What is required:
Read the records and write them out again exactly.

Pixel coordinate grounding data
═══
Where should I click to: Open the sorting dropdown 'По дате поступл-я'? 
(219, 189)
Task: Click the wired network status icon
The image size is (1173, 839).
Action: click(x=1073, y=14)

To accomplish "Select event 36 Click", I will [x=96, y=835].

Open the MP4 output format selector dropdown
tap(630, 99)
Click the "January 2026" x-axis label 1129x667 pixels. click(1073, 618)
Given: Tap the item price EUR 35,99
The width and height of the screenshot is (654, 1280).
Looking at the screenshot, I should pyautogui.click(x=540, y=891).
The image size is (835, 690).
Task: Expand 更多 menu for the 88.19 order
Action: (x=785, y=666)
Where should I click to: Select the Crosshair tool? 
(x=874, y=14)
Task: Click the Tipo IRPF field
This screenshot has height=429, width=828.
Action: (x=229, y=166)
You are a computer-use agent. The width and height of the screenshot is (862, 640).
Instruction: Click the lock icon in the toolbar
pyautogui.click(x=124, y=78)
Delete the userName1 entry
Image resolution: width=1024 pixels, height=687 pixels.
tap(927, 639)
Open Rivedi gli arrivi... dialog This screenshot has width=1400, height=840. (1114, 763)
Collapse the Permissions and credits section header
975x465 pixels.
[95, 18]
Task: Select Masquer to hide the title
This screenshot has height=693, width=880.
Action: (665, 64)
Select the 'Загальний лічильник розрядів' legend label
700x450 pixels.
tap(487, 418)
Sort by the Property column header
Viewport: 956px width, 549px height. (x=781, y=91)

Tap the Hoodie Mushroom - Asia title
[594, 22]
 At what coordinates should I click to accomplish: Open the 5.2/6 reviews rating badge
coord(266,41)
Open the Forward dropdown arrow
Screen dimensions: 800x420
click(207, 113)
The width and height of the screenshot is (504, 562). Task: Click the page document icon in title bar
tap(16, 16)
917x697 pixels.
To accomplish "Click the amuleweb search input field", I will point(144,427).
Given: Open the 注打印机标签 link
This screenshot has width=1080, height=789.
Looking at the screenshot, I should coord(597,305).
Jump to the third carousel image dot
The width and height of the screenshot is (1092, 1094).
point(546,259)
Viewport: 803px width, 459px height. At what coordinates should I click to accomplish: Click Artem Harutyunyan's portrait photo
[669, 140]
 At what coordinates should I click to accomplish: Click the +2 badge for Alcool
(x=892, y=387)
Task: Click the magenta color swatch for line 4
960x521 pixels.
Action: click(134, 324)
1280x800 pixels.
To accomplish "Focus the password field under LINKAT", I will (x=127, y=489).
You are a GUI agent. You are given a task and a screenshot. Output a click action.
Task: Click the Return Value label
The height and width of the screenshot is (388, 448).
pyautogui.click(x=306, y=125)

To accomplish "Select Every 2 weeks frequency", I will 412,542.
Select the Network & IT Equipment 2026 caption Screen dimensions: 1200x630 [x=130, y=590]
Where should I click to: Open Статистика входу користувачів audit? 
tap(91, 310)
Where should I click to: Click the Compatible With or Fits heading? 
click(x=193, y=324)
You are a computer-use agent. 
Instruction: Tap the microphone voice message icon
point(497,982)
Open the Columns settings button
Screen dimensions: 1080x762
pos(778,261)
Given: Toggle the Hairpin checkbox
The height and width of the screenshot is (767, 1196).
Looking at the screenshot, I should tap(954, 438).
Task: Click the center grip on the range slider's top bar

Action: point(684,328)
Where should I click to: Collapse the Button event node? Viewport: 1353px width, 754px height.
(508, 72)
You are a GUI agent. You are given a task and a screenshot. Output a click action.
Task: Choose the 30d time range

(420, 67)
═══
Result for this task:
Where should I click to: Open the sorting dropdown 'По дате поступл-я'? 
(219, 189)
Task: Click the wired network status icon
The image size is (1173, 839).
Action: click(x=1073, y=14)

To accomplish "Select event 36 Click", I will [x=96, y=835].

Open the MP4 output format selector dropdown
tap(630, 99)
Click the "January 2026" x-axis label 1129x667 pixels. click(1073, 618)
Given: Tap the item price EUR 35,99
The width and height of the screenshot is (654, 1280).
Looking at the screenshot, I should pyautogui.click(x=540, y=891).
The image size is (835, 690).
Task: Expand 更多 menu for the 88.19 order
Action: (x=785, y=666)
Where should I click to: Select the Crosshair tool? 
(x=874, y=14)
Task: Click the Tipo IRPF field
This screenshot has height=429, width=828.
Action: (x=229, y=166)
You are a computer-use agent. The width and height of the screenshot is (862, 640).
Instruction: Click the lock icon in the toolbar
pyautogui.click(x=124, y=78)
Delete the userName1 entry
Image resolution: width=1024 pixels, height=687 pixels.
tap(927, 639)
Open Rivedi gli arrivi... dialog This screenshot has width=1400, height=840. (1114, 763)
Collapse the Permissions and credits section header
975x465 pixels.
[95, 18]
Task: Select Masquer to hide the title
This screenshot has height=693, width=880.
Action: (665, 64)
Select the 'Загальний лічильник розрядів' legend label
700x450 pixels.
tap(487, 418)
Sort by the Property column header
Viewport: 956px width, 549px height. (x=781, y=91)

Tap the Hoodie Mushroom - Asia title
[594, 22]
 At what coordinates should I click to accomplish: Open the 5.2/6 reviews rating badge
coord(266,41)
Open the Forward dropdown arrow
Screen dimensions: 800x420
click(207, 113)
The width and height of the screenshot is (504, 562). Task: Click the page document icon in title bar
tap(16, 16)
917x697 pixels.
To accomplish "Click the amuleweb search input field", I will point(144,427).
Given: Open the 注打印机标签 link
This screenshot has width=1080, height=789.
Looking at the screenshot, I should coord(597,305).
Jump to the third carousel image dot
The width and height of the screenshot is (1092, 1094).
point(546,259)
Viewport: 803px width, 459px height. At what coordinates should I click to accomplish: Click Artem Harutyunyan's portrait photo
[669, 140]
 At what coordinates should I click to accomplish: Click the +2 badge for Alcool
(x=892, y=387)
Task: Click the magenta color swatch for line 4
960x521 pixels.
Action: click(134, 324)
1280x800 pixels.
To accomplish "Focus the password field under LINKAT", I will (x=127, y=489).
You are a GUI agent. You are given a task and a screenshot. Output a click action.
Task: Click the Return Value label
The height and width of the screenshot is (388, 448).
pyautogui.click(x=306, y=125)

To accomplish "Select Every 2 weeks frequency", I will 412,542.
Select the Network & IT Equipment 2026 caption Screen dimensions: 1200x630 [x=130, y=590]
Where should I click to: Open Статистика входу користувачів audit? 
tap(91, 310)
Where should I click to: Click the Compatible With or Fits heading? 
click(x=193, y=324)
You are a computer-use agent. 
Instruction: Tap the microphone voice message icon
point(497,982)
Open the Columns settings button
Screen dimensions: 1080x762
pos(778,261)
Given: Toggle the Hairpin checkbox
The height and width of the screenshot is (767, 1196).
Looking at the screenshot, I should tap(954, 438).
Task: Click the center grip on the range slider's top bar

Action: point(684,328)
Where should I click to: Collapse the Button event node? Viewport: 1353px width, 754px height.
(508, 72)
You are a GUI agent. You are given a task and a screenshot. Output a click action.
Task: Choose the 30d time range

(420, 67)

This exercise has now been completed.